Ты мог из своего смущения, неловкости, этого внутреннего содома, что был в тебе, делать самые нелепые вещи, ты мог упорно сопротивляться своему же демону, мог дразнить его, и мучить, и плакать после всего того, что сам устроил, горькими слезами, в то время как надо было бы смеяться своей победе. Ты, одержавший победу, вдруг становился побежденным и несчастным, ты чувствовал в себе неразделенную муку в то самое время, как твой демон действительно был тобой отринут. Отринут — какое смешное слово. «Не можешь ты меня отринуть, ты для меня должна покинуть…» Итак, он был отринут, а ты не торжествовала, а только страдала, воспринимая его муку, как свою, путая все эти муки и страдая за себя и всех, а в то же самое время ощущая только одно: себя. Себя. Себя, несчастную, себя, любимую, себя, средоточие всех мук и всей вселенной.

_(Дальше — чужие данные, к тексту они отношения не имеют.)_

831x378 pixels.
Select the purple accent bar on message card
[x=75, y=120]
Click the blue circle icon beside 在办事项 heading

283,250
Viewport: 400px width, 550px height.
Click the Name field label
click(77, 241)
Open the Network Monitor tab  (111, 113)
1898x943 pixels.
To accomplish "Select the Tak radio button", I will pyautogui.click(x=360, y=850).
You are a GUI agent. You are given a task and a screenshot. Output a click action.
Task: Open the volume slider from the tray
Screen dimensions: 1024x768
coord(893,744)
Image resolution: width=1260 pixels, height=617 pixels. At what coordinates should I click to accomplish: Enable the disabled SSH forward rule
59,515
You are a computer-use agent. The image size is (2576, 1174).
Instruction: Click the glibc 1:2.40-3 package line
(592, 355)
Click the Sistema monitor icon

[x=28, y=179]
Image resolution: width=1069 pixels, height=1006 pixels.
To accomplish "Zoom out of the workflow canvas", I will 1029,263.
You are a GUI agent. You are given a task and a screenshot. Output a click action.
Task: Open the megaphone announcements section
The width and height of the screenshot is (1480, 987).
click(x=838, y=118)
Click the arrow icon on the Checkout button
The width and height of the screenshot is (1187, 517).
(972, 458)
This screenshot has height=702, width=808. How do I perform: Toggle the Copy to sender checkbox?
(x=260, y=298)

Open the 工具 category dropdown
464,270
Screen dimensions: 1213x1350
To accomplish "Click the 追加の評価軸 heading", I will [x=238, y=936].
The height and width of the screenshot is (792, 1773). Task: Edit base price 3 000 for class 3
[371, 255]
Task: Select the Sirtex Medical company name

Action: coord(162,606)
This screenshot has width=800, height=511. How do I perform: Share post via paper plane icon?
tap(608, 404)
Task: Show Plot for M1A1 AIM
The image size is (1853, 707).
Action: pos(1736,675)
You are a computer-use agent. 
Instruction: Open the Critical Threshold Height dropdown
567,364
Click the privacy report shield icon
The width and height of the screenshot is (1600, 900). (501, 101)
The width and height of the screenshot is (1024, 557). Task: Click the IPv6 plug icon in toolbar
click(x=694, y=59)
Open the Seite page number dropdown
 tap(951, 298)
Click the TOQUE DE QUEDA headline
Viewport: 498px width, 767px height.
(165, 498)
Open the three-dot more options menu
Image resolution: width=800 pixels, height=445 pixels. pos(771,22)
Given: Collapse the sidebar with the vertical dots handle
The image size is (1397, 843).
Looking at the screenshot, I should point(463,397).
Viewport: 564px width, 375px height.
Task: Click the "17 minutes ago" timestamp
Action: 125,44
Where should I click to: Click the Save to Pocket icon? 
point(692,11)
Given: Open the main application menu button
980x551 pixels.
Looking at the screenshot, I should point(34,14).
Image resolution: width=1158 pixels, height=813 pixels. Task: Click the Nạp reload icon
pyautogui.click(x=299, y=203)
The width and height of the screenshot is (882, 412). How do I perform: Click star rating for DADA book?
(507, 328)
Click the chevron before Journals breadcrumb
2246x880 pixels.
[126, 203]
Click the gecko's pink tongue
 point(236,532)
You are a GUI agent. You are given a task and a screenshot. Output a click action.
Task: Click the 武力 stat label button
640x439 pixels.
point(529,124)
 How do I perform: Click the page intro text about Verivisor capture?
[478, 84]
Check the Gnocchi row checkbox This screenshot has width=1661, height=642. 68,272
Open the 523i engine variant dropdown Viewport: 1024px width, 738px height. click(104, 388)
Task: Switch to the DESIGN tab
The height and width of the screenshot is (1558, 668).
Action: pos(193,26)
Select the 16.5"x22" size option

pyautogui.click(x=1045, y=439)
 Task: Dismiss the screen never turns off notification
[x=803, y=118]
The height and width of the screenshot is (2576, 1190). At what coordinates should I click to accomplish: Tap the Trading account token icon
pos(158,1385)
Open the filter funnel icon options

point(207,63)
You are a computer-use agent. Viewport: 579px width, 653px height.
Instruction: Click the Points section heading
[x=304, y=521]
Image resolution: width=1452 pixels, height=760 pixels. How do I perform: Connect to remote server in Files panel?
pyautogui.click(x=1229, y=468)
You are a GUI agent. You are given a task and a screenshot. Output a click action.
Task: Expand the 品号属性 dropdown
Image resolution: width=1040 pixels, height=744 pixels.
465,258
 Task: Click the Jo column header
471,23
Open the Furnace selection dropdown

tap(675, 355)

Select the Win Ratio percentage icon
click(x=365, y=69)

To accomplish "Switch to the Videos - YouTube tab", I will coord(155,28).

Понимание того, что демон уже не он, а ты, приходило к тебе, но некогда было даже торжествовать, ты этого всего уже не замечала, а тебе это было уже скучно видеть, ты не помнила ничего, помня только одно — кем-то ты была отринута и больше никогда не будешь возвращена.
Никогда висело над тобой, как вечный меч, который так хотелось схватить и занести над головой того, кто занес, но пока ты так суетилась, все исчезало для тебя и ты забывала свою руку на ручке того меча, уже схваченного тобой, но не взятого. Меч этот исчезал, рассеивался, и ты видела теперь, что меч этот и не был в самом деле вовсе, что он был химерой.
Смеялась над собой и над теми, кто вызывал такой прилив энергии, смеялась, представляя себе, что это была за схватка с пустотой, и сколько на это ушло сил, и как все нелепо выглядело со стороны, но понимала вдруг, что вся эта нелепость, в сущности, была тоже грациозна и нужна и ты все-таки победила.
Глава одиннадцатая
ФИЗИОЛОГИЯ ЧТЕНИЯ
Сколько радости было в чтении по ночам, в чтении книг, про которые говорили: «Смотри, чтобы дома не отобрали». Эти книги, которые могли отобрать, были всегда истрепаны и засалены, были сальными во всех смыслах этого слова, эти книги читались единым духом, за ночь.
Надо было вовремя лечь спать, но постараться не заснуть, что было очень трудно. Надо было выждать, чтобы все в доме заснули, а ты доставал свечу, зажигал ее, ставил под кровать и открывал книгу. Какие-нибудь белые рабыни и их горькая судьба заставляли тебя не спать до самого рассвета, заставляли тебя истомиться жалостью, даже поплакать, разжигали любопытство и недоверие к тому, что писалось про них, и думать — не все, не все написано, что надо бы написать все, как ты предполагаешь.